Shotgun Proteomics by Information-Dependent Acquisition

Samples were analysed on an AB Sciex 5600 TripleTOF (ABSciex) in information-dependent acquisition (IDA) mode. Peptides were fractionated by liquid chromatography (nanoLC Ultra 2D, Eksigent) on a MicroLC column ChromXPTM C18CL reverse-phase column (300 µm ID×15 cm length, 3 µm particles, 120 Å pore size, Eksigent) at 5 µl min−1 and eluted into the mass spectrometer with an acetonitrile gradient in 0.1 % FA (2 –30 % ACN, in a linear gradient for 30 min), using an electrospray ionization source (DuoSprayTM Source, ABSciex) with a 50 µm internal diameter (ID) stainless steel emitter (New Objective).
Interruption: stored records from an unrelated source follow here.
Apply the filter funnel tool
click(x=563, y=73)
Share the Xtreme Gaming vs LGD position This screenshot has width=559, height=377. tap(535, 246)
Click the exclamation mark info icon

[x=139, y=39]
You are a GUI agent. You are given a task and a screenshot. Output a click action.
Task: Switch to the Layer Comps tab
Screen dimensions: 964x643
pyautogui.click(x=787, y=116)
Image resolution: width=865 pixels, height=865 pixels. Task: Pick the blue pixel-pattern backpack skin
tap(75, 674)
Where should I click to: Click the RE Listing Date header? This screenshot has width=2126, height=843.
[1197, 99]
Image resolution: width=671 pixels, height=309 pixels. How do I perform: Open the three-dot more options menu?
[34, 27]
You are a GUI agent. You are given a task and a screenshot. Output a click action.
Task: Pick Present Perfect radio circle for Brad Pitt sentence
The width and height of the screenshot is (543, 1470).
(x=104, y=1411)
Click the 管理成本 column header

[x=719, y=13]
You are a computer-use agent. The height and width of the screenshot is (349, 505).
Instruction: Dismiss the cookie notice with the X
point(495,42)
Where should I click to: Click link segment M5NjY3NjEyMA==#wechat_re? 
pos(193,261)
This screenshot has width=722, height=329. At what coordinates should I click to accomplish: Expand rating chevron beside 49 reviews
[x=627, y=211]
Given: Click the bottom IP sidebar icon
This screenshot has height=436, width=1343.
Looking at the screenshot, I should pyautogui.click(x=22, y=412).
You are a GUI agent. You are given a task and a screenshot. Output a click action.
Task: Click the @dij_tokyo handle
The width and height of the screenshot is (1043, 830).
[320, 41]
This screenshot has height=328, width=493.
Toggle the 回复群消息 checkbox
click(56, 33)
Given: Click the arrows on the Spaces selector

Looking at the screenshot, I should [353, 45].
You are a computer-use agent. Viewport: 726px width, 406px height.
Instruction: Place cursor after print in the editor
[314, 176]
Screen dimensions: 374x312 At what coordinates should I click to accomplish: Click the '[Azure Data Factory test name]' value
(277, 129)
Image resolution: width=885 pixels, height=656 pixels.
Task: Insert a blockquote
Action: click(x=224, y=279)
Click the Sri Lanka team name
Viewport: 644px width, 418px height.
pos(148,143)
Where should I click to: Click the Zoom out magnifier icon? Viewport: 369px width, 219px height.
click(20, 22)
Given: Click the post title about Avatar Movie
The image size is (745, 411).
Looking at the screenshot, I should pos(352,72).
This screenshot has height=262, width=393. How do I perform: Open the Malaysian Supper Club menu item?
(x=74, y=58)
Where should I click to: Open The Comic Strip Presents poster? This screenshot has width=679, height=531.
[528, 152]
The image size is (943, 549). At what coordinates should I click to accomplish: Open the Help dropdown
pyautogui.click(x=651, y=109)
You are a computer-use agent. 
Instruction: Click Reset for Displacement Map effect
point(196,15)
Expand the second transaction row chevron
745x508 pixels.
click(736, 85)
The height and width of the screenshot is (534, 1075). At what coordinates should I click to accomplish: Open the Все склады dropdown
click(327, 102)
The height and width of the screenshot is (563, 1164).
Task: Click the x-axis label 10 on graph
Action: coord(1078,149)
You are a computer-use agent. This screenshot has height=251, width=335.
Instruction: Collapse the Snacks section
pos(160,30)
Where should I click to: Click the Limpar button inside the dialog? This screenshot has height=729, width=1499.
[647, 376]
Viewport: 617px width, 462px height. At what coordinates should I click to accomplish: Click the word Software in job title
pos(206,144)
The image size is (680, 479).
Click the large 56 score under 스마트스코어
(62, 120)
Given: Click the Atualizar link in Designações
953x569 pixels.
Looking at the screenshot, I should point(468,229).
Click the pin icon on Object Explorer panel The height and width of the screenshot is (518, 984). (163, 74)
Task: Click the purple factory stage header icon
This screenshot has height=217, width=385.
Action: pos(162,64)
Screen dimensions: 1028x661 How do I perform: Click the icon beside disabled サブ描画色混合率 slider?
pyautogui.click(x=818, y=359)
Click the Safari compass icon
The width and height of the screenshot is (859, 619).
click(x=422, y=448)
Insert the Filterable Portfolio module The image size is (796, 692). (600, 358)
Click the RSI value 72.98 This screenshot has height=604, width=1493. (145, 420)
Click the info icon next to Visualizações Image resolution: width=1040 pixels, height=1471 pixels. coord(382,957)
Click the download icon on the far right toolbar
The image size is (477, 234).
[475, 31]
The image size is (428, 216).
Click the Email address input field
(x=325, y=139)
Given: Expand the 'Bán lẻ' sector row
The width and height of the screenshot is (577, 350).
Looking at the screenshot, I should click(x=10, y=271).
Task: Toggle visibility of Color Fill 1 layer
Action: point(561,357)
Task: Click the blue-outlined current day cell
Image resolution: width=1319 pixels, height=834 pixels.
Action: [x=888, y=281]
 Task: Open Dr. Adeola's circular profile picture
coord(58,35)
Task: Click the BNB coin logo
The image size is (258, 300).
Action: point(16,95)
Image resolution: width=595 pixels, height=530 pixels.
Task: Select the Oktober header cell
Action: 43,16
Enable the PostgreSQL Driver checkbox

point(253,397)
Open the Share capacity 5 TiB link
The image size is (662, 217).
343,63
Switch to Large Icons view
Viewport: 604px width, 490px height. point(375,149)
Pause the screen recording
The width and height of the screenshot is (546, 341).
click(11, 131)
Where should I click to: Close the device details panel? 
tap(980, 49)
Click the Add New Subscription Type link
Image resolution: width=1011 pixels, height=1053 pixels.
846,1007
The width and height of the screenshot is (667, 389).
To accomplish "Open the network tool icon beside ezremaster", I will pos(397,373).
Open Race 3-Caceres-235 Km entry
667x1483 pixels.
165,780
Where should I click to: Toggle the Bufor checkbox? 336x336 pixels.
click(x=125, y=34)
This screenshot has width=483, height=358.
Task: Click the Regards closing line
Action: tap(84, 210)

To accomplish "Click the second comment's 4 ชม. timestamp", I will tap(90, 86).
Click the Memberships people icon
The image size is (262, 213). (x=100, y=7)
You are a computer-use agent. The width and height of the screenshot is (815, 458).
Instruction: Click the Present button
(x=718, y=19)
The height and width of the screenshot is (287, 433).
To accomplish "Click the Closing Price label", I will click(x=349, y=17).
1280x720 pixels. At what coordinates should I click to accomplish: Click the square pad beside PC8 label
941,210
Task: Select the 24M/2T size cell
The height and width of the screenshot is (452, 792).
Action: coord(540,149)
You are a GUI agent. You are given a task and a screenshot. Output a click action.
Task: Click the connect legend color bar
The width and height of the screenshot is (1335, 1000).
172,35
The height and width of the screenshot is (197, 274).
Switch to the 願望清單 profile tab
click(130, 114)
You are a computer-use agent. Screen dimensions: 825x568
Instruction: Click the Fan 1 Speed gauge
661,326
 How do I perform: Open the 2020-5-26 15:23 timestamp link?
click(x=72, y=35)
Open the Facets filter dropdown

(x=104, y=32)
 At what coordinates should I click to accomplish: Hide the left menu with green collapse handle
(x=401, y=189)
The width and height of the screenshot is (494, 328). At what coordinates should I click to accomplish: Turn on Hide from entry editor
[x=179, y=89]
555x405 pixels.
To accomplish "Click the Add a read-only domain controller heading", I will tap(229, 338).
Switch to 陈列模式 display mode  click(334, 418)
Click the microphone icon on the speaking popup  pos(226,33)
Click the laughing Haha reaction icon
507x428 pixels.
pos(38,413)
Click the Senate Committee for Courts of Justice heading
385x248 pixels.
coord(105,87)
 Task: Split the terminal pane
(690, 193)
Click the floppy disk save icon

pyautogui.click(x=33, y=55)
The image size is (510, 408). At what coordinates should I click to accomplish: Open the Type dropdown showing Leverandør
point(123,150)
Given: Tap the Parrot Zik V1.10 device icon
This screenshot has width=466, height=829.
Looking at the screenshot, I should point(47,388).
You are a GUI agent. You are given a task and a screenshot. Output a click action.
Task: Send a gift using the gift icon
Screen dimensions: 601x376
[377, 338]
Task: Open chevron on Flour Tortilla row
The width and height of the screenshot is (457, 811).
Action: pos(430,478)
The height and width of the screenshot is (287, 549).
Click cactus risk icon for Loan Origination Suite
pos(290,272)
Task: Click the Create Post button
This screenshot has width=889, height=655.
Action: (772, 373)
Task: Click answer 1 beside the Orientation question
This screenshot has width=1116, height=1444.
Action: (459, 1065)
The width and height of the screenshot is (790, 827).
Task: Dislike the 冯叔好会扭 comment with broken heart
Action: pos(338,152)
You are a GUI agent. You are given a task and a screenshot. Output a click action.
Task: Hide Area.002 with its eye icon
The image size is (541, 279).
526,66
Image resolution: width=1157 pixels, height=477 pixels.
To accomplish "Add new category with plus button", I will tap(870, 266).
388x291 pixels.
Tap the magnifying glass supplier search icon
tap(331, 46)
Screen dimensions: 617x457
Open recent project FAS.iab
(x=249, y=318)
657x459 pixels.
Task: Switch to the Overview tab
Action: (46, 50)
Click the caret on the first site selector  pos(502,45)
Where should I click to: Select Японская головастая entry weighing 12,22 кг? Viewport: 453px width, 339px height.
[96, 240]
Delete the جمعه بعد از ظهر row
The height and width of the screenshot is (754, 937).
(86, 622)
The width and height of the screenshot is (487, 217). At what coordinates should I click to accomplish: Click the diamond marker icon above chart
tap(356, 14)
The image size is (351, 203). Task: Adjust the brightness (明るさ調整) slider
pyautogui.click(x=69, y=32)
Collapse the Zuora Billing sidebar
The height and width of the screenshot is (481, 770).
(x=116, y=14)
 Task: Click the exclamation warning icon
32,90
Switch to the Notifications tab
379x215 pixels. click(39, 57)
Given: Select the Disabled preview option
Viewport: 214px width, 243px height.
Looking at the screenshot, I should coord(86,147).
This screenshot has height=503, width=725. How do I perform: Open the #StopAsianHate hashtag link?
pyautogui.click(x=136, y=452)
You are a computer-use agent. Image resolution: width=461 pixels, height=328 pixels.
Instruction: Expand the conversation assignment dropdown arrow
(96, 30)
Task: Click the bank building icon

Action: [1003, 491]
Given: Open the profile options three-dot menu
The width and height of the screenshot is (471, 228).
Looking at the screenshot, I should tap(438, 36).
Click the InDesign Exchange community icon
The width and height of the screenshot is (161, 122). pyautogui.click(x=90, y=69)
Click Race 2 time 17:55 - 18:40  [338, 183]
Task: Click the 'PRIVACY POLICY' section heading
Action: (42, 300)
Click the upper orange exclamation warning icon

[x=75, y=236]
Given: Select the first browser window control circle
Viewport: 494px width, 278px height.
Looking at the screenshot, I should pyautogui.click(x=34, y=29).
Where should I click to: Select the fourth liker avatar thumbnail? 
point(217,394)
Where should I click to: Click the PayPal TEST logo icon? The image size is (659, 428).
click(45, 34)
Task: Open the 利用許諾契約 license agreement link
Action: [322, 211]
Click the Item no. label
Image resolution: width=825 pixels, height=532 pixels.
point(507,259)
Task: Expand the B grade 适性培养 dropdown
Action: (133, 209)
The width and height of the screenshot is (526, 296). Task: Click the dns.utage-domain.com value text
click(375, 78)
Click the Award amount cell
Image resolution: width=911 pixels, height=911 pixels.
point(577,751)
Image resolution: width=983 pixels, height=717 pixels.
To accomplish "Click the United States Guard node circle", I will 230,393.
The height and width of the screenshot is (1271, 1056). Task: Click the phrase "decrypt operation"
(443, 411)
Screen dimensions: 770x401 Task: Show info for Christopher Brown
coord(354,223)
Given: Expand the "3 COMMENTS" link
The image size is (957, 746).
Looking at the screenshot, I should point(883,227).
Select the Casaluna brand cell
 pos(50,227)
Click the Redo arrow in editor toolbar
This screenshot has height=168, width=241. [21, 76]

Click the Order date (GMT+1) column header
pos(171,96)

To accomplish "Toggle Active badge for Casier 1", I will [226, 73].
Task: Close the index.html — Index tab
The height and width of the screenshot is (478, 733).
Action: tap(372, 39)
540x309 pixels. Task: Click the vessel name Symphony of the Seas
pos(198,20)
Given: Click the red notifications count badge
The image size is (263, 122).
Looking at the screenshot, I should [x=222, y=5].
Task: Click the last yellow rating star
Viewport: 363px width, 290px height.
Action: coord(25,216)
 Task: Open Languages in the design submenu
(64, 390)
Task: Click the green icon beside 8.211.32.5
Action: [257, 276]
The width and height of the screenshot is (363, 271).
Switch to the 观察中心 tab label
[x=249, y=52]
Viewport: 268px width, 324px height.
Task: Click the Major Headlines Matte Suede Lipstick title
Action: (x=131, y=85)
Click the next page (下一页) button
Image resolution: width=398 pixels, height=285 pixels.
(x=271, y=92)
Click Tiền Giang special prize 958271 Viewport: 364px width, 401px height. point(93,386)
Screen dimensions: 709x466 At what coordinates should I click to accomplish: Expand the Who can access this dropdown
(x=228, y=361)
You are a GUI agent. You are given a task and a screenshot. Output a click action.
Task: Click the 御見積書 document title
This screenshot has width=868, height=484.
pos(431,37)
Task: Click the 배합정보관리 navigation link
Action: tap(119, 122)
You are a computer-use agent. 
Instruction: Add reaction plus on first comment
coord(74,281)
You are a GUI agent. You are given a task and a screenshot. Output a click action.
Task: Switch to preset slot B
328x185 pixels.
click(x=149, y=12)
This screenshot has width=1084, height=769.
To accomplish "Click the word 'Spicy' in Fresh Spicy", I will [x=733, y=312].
For information-dependent acquisition (IDA) experiments, the mass spectrometer was set to scanning full spectra (350–1250 m/z) for 250 ms, followed by up to 80 MS/MS scans (100–1500 m/z from a dynamic accumulation time – minimum 30 ms for precursor above the intensity threshold of 1000 – in order to maintain a cycle time of 2.7 s). Candidate ions with a charge state between +2 and +5 and counts above a minimum threshold of 10 counts s–1 were isolated for fragmentation, and one MS/MS spectrum was collected before adding those ions to the exclusion list for 15 s (mass spectrometer operated by Analyst TF 1.6, ABSciex). Rolling collision was used with a collision energy spread of 5.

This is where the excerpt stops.